Unless there is substantial erosion of the polyethylene, a narrowed joint space is unlikely to be diagnosed radiographically. As shown in [Figure 1], confirmation of polyethylene wear, as evidenced by pitting and delamination of the polyethylene surface, is readily discernable arthroscopically. ,, In low-demand patients, synovectomy without exchange of the polyethylene spacer has been demonstrated to relieve pain and swelling, while most patients would benefit from exchange of the polyethylene spacer. A fracture of the polyethylene tibial component is an infrequent complication that is difficult to diagnose, either clinically or radiographically. , Havel and Giddings reported arthroscopic identification of an unsuspected tibial polyethylene fracture.  Bocell et.al. identified dissociation of the metal-backed tibial component from its polyethylene-articulating surface.  In these cases, diagnosis was not made by physical examination, roentgenographs, or noninvasive testing but by arthroscopic examination, although open revision was required to correct the problem. Arthroscopy may allow the accurate diagnosis of polyethylene wear, provide temporary symptomatic relief, and facilitate preoperative revision planning. 

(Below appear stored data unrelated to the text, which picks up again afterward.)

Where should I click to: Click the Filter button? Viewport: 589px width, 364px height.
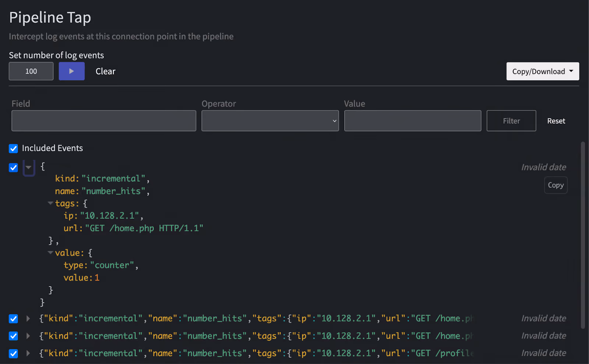point(511,121)
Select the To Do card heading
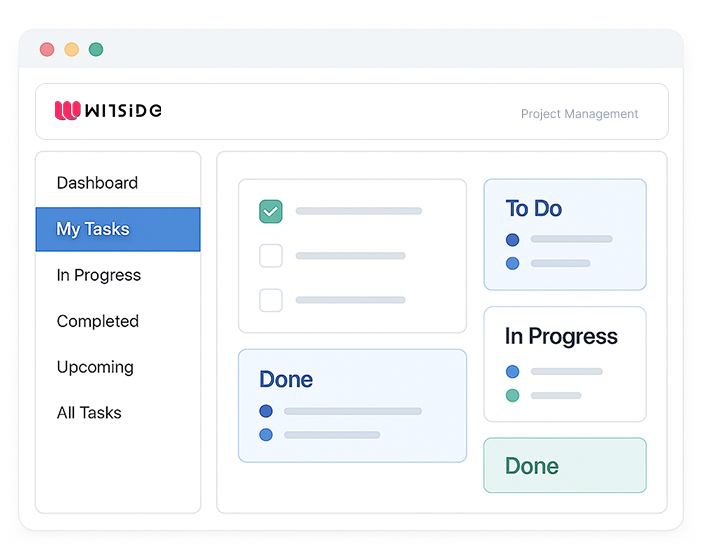This screenshot has height=551, width=708. point(533,209)
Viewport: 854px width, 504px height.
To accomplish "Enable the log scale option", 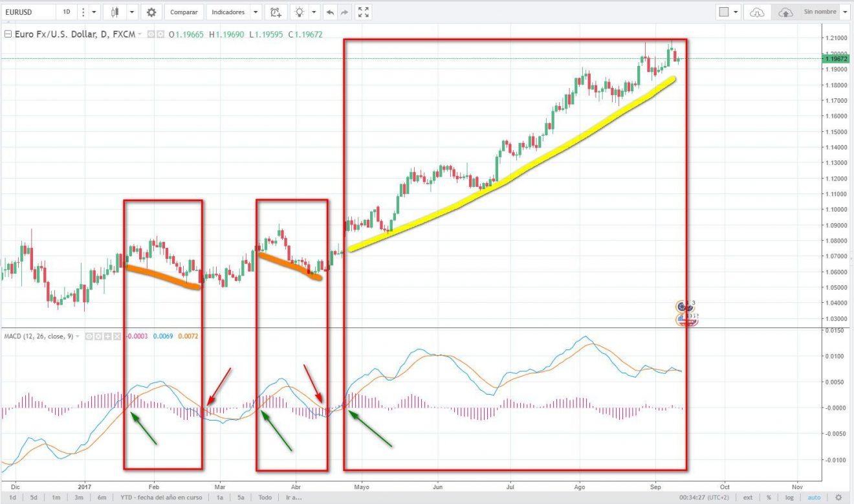I will (790, 497).
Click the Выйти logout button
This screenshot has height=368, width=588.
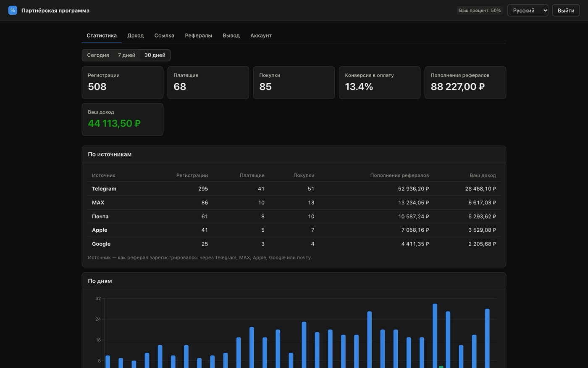click(566, 10)
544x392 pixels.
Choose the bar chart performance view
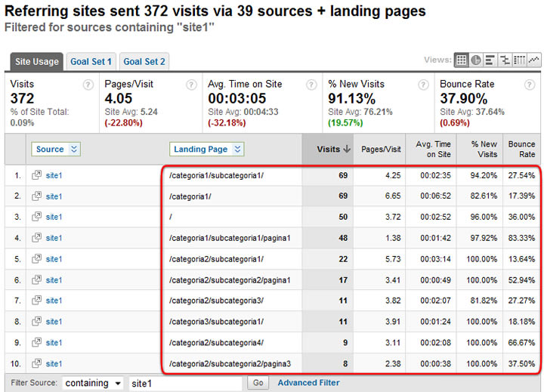[490, 60]
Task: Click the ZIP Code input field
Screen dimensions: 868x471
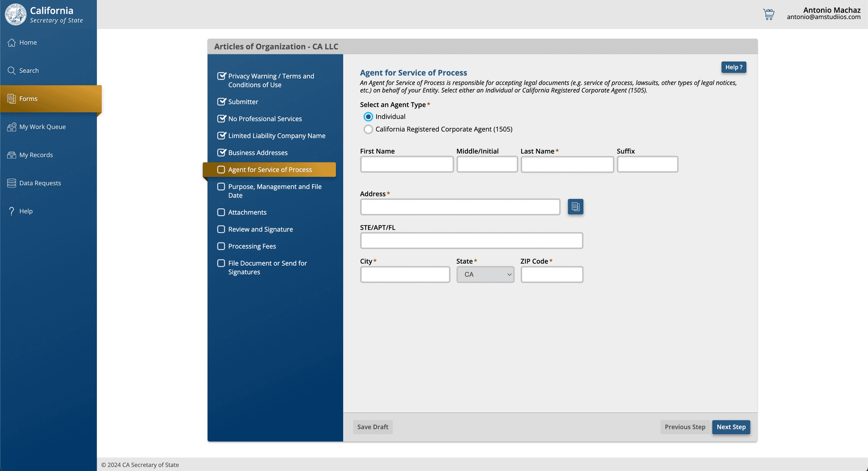Action: [x=552, y=275]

Occasionally, patients with posterior stabilized knees will complain of a "popping" or "catching" sensation with ambulation. This typically occurs between 30 and 40 degrees of flexion and is secondary to internal rotation of the tibial component. The arc of motion of the knee and the cam mechanism differ, therefore, when the cam engages the notch, the lower leg is forced into external rotation. Clinical and radiographic evaluation may fail to conclusively diagnose component malrotation, however, maltracking and eccentric wear of the eminence will be easily visualized at arthroscopy [Figure 2].
Persistent swelling and pain may indicate chronic synovitis. This may be a sequela of a pre-existing synovial irritation from an inflammatory disease or the result of polyethylene debris from a previously failed arthroplasty. , In our experience, arthroscopic synovectomy may help reduce the inflammatory process, with a concurrent resolution of symptoms [Figure 3].
Evacuation of hematoma
Persistent hemarthrosis is a rare postoperative complication following TKA. Hemarthroses may also occur following trauma while, in some cases, no known cause can be determined. Arthroscopic evacuation of the hematoma and electrocauterization of the bleeding sites is usually effective. ,, In cases of recurrent hemarthroses, a synovectomy may be necessary. 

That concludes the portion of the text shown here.